PloS one2020; 15(12); e0244064; doi: 10.1371/journal.pone.0244064

Genetic consistency between gait analysis by accelerometry and evaluation scores at breeding shows for the selection of jumping competition horses.

Abstract: The aim was to assess the efficiency of gaits characteristics in improving jumping performance of sport horses and confront accelerometers and judge scores for this purpose. A sample of 1,477 young jumping horses were measured using accelerometers for walk, trot, and canter. Of these, 702 were genotyped with 541,175 SNPs after quality control. Dataset of 26,914 horses scored by judges in breeding shows for gaits and dataset of 142,682 horses that performed in jumping competitions were used. Analysis of accelerometric data defined three principal components from 64% to 89% of variability explained for each gait. Animal mixed models were used to estimate genetic parameters with the inclusion to up 308,105 ancestors for the relationship matrix. Fixed effects for the accelerometric variables included velocity, gender, age, and event. A GWAS was performed on residuals with the fixed effect of each SNP. The GWAS did not reveal other QTLs for gait traits than the one related to the height at withers. The accelerometric principal components were highly heritable for the one linked to stride frequency and dorsoventral displacement at trot (0.53) and canter (0.41) and moderately for the one linked to longitudinal activities (0.33 for trot, 0.19 for canter). Low heritabilities were found for the walk traits.
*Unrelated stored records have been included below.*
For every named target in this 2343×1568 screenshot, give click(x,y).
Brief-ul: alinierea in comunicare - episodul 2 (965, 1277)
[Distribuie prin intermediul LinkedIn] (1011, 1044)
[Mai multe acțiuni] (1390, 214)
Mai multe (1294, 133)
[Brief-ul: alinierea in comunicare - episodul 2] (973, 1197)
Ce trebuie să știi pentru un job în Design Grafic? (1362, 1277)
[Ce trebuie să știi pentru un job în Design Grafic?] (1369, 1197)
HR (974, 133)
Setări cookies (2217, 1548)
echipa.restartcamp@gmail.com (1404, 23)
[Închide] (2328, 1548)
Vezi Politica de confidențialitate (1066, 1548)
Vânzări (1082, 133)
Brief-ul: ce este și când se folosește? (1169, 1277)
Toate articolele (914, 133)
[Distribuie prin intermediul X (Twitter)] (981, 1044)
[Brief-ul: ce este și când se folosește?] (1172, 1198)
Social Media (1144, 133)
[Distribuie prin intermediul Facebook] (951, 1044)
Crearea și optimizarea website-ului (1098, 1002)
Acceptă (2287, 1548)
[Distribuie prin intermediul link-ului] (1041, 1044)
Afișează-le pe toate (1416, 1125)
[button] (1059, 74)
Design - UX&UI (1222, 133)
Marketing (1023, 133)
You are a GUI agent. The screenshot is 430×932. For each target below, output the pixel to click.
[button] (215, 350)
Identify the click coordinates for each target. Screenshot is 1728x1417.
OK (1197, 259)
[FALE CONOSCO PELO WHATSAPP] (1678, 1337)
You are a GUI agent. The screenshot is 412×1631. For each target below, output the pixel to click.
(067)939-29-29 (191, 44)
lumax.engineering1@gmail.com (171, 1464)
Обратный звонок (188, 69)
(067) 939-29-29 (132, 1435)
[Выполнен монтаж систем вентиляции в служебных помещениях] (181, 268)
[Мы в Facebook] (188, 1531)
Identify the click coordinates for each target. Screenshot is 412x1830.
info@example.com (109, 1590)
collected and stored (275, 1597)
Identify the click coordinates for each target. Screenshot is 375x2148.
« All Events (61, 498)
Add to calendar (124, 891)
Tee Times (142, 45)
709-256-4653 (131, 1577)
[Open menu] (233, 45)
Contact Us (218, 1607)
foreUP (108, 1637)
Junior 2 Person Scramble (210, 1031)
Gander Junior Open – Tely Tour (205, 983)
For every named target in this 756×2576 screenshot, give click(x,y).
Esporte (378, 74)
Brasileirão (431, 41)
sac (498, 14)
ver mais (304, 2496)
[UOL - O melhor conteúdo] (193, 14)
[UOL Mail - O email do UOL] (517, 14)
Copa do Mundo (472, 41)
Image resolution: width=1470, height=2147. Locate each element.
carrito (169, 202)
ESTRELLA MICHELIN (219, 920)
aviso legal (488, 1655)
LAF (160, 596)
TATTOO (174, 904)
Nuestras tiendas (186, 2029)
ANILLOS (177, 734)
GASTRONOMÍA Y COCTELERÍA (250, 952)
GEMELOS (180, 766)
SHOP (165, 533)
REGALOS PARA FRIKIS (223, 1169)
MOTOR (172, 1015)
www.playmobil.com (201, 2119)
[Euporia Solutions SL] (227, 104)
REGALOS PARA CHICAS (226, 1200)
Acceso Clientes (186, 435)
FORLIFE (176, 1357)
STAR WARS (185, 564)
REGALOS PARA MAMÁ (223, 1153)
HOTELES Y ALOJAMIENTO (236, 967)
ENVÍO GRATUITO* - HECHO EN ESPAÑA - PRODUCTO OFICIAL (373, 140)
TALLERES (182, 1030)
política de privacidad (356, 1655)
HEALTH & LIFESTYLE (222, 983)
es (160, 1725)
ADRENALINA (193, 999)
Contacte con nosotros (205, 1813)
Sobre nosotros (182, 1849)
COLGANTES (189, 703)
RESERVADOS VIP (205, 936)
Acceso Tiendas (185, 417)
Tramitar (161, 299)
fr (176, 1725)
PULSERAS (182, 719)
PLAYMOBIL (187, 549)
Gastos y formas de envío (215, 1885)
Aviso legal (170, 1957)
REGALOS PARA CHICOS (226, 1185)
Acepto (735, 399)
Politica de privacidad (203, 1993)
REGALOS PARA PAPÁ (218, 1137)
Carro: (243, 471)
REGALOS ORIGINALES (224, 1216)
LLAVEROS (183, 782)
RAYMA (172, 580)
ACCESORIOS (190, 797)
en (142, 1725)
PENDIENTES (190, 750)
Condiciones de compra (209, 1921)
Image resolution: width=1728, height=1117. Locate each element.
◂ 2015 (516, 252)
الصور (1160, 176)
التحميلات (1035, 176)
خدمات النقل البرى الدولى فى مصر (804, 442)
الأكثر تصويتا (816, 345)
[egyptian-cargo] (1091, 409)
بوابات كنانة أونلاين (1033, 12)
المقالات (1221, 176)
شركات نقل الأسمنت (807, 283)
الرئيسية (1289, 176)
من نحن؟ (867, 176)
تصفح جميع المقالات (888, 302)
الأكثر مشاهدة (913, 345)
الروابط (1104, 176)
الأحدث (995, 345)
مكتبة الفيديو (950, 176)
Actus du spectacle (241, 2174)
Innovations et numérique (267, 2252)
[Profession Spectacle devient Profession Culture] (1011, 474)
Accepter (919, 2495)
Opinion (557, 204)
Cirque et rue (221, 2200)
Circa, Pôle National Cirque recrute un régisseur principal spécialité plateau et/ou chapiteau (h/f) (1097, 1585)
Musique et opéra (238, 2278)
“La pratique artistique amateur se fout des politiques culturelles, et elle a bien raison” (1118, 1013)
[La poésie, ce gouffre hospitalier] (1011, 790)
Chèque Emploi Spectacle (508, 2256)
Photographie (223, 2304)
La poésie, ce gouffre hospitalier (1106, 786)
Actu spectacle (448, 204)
The genetic correlations of the accelerometric principal components with the jumping competition were essentially nil, except for a negative correlation with longitudinal activity at canter (-0.19). The genetic correlation between the judges' scores and the jumping competition reached 0.45 for canter (0.31 for trot and 0.17 for walk). But these correlations turned negative when the scores were corrected for the known parental breeding value for competition at the time of the judging. In conclusion, gait traits were not helpful to select for jumping performances. Different gaits may be suitable for a good jumping horse.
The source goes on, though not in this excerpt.